Politics versus economics
Right-minded people are properly deploring the low opening level of the American presidential campaign and wishing that the candidates would abandon personalities for such serious questions as how to revive the economy and how to end illegal immigration.
There is no doubt about the facts. The campaign level is low. Both Messrs. Carter and Reagan are indulging in personalities. Each is doing his utmost to plant in the mind of the voters the belief that victory for the other would lead to national disaster. Neither is addressing the serious questions.
But before we ring our hands in futility over these facts let us remember that we who live in the modern industrial Western world are healed down a new road for which there are no road maps and over which no one has ever traveled before. The plain fact is that neither Mr. Carter nor Mr. Reagan has a clear sense of what ought to be done to get their country moving again. Neither one of them has, or can expect to acquire, advisers who can tell them with certainty how it can be done.
How does one go about checking inflation without causing unemployment in the process? Or how do you regain full employment without unleashing another round of damaging inflation? Some old-style "liberals" think, or say they think, that it could be done by wage and price controls and rationing. Conservatives love the idea of tax cuts to stimulate industrial activity.
But these roads have been tried so often, and found wanting. In the old days depressions, recessions, and "panics" (the older word for economic trouble) were cured at the expense of some element in the community. But that is no longer possible. Every element in the modern political community is now organized and politically powerful. It is politically impossible in the United States today to let either labor, investors, or farmers, or blacks, or minority "ethnics" bear the burden. Every single group expects government to protect its interests , and its standard of living. Even the illegal immigrants are beginning to organize and already have representation in the lobbies of Congress.

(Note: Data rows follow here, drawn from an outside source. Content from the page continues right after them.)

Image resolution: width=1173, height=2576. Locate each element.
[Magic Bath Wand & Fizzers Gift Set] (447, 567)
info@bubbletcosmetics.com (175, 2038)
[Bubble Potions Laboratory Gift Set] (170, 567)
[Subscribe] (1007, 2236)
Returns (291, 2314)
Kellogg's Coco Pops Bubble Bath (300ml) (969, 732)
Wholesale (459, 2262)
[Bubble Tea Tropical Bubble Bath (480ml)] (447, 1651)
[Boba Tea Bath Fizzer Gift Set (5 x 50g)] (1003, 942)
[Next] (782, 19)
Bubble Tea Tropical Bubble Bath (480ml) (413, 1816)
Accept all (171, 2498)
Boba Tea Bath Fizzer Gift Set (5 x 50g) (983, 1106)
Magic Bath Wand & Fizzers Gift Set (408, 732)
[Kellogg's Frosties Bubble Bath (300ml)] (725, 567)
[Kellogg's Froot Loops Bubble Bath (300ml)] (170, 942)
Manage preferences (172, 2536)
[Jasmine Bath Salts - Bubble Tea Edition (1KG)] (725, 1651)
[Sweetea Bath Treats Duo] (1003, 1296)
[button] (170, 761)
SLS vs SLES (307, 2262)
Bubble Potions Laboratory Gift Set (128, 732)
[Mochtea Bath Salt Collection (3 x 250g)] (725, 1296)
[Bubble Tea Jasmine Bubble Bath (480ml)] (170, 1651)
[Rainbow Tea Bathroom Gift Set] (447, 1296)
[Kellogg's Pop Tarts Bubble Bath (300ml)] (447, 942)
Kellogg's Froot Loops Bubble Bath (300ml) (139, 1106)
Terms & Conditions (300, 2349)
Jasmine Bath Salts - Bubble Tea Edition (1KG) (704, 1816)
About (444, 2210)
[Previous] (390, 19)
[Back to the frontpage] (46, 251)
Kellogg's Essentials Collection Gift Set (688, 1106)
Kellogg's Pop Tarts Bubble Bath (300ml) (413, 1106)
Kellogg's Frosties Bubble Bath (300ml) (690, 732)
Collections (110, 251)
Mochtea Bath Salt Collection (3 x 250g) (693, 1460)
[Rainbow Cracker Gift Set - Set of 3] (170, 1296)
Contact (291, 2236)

And how does one go about curbing illegal immigration? In theory, just close the borders and ports of entry. In practice the illegals have too many friends and employers to make this politically possible.
Mr. Reagan's favorite formula for solving everything is to cut taxes. But if he is the winner he will find himself dealing with a Congress which would rather spend the money on social security, welfare, modernizing of cities, and a thousand other forms of public service than give it back to the taxpayers. We will never know whether massive tax cutting might solve our economic woes, because massive tax cutting is politically impossible, no matter how theoretically desirable it might be.
The essential fact behind the problem is that we are living in a new and different world and that the economists, the political scientists, and the practical politicians are all equally groping in the dark about how to manage it. One piece of evidence is the fact that neither Mr. Carter nor Mr. Reagan dare be dogmatic about solutions. There are no dogmas to fit the condition. We are not living in a dogmatic age. All the old dogmas have been tried and found wanting.
Old-style capitalism went out with the 1929 depression. Communism is discredited and been proved false, most recently in Poland where the workers are demanding something better. Fascism ruined itself in World War II.
The issue in this US election is not between left and right, or between conservatism and liberalism. Mr. Reagan, if elected, will have to do almost exactly what Mr. Carter has been doing -- grope his way among the terrible pitfalls along a new road into the economic unknown. He would surround himself with some "hardheaded" businessmen who would try to pursue a more conventional fiscal plan and might do it more efficiently than Mr. Carter has.
But his "hardheaded" businessmen would come up against the same awesome conflicts that have made Mr. Carter look so indecisive and vacillating. It will not be easy for anyone to find a consistent road ahead.
There is now way the US voter of 1980 can be presented with a clear choce between different, alternative roads to national salvation, because there are no clearly different ways ahead. The choice is not going to be between different philosophies but between different men. Mr. Carter and Mr. Reagan are different. One has been an actor and a governor of California. The other was a naval officer and a governor of Georgia. Those are differences. Which is likely to stumble least along the uncharted road ahead? It really does have to be a choice between persons and personalities, not between dogmas and doctrines. This is not a dogmatic age.